== Exercise prompt ==
Through the line that contains "Definições de cookies (282, 2375)", return the data below exactly, starting at its first line; leave the rest out.

Excerpts from a dataset
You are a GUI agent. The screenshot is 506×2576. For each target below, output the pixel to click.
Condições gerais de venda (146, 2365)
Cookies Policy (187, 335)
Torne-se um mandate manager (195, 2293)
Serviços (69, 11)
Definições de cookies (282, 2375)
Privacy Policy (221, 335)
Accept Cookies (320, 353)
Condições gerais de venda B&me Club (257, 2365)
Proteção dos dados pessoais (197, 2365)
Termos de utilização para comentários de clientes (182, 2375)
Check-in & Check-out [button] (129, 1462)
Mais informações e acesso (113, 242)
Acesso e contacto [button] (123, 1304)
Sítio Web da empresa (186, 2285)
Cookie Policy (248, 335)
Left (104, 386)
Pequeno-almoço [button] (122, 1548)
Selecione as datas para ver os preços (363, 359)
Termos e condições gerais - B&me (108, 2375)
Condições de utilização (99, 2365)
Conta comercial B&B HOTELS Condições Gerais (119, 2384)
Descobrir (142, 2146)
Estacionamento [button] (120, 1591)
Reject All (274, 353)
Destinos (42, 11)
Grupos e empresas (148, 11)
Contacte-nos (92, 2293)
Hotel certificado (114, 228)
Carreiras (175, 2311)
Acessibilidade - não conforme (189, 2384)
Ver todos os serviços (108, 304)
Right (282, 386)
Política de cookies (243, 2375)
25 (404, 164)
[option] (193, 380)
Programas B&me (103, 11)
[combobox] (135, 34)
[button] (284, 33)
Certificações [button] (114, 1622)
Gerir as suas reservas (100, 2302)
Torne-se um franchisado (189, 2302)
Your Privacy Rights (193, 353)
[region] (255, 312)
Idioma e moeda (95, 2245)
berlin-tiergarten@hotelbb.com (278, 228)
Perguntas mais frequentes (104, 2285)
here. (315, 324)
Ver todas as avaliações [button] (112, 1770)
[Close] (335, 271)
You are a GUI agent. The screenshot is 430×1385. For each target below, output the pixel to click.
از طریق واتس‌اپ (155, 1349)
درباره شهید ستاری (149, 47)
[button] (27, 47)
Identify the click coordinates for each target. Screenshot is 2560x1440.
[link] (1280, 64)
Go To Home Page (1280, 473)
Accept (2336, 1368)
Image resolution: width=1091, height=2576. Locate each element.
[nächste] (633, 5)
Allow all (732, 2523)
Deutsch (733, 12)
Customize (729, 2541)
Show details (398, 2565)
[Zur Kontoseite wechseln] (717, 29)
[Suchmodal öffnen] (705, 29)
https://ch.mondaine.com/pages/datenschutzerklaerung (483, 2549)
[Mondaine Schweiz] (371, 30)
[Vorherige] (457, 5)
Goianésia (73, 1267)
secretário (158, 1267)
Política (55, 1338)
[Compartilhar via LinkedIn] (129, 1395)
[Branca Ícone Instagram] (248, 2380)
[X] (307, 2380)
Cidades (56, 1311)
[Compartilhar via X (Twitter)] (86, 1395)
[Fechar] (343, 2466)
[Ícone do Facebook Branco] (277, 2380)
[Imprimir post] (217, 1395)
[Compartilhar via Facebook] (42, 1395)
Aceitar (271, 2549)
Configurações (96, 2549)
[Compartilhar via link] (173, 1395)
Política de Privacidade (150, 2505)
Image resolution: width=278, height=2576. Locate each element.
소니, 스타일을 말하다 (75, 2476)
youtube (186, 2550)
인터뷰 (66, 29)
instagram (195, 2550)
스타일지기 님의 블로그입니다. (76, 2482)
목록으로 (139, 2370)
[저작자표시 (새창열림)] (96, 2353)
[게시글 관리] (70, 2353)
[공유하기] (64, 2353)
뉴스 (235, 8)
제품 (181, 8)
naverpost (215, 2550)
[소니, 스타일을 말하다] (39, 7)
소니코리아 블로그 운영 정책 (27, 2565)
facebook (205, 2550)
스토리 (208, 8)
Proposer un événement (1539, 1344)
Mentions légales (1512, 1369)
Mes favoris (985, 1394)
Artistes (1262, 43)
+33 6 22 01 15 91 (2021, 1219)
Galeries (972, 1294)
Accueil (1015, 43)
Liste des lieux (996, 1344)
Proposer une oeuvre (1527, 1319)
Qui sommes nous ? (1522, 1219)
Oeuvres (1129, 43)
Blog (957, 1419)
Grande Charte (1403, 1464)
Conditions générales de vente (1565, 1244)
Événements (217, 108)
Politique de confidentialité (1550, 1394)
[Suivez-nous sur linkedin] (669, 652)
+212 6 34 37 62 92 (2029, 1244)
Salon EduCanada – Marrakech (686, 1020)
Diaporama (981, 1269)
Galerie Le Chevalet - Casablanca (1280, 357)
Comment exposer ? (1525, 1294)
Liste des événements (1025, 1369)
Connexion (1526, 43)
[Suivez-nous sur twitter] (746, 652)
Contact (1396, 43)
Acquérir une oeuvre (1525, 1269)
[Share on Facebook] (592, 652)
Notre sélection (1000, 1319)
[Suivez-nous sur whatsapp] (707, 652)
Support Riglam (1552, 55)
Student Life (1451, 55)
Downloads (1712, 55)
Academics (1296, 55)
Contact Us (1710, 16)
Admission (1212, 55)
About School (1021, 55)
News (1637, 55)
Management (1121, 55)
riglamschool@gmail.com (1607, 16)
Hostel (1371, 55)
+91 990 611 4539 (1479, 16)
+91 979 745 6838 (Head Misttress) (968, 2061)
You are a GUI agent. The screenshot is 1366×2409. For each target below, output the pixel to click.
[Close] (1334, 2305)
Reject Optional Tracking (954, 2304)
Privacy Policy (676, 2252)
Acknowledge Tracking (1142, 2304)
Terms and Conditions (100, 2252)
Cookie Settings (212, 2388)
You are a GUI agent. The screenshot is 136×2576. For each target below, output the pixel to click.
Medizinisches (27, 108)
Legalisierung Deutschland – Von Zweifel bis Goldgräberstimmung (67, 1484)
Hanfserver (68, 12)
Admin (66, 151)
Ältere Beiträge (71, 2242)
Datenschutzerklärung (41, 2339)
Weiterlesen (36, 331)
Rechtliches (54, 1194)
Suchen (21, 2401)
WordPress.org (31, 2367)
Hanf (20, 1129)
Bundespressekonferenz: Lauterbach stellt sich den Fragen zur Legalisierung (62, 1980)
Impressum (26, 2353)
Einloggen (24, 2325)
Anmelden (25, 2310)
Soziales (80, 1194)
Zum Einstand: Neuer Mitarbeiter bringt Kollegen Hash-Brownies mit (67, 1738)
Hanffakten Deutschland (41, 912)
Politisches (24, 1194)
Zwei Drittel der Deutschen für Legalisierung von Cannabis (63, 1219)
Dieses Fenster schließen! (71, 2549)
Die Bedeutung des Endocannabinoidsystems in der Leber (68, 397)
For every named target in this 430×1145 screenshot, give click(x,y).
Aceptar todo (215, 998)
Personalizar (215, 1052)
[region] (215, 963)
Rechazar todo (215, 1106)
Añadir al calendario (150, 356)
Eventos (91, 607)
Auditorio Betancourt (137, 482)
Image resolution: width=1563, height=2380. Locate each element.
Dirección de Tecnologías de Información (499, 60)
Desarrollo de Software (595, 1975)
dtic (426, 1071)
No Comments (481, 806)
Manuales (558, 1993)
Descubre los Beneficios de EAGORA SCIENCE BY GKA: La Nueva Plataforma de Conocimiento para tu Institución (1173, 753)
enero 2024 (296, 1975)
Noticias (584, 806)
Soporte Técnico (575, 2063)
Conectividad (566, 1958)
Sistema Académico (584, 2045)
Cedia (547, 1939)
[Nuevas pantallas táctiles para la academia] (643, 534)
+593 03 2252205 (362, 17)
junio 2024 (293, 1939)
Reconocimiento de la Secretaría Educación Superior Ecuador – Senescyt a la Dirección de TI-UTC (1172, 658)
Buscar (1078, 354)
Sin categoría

== Output for this exercise ==
You are a GUI agent. The screenshot is 506×2576. For each target below, output the pixel to click.
Condições gerais de venda (146, 2365)
Cookies Policy (187, 335)
Torne-se um mandate manager (195, 2293)
Serviços (69, 11)
Definições de cookies (282, 2375)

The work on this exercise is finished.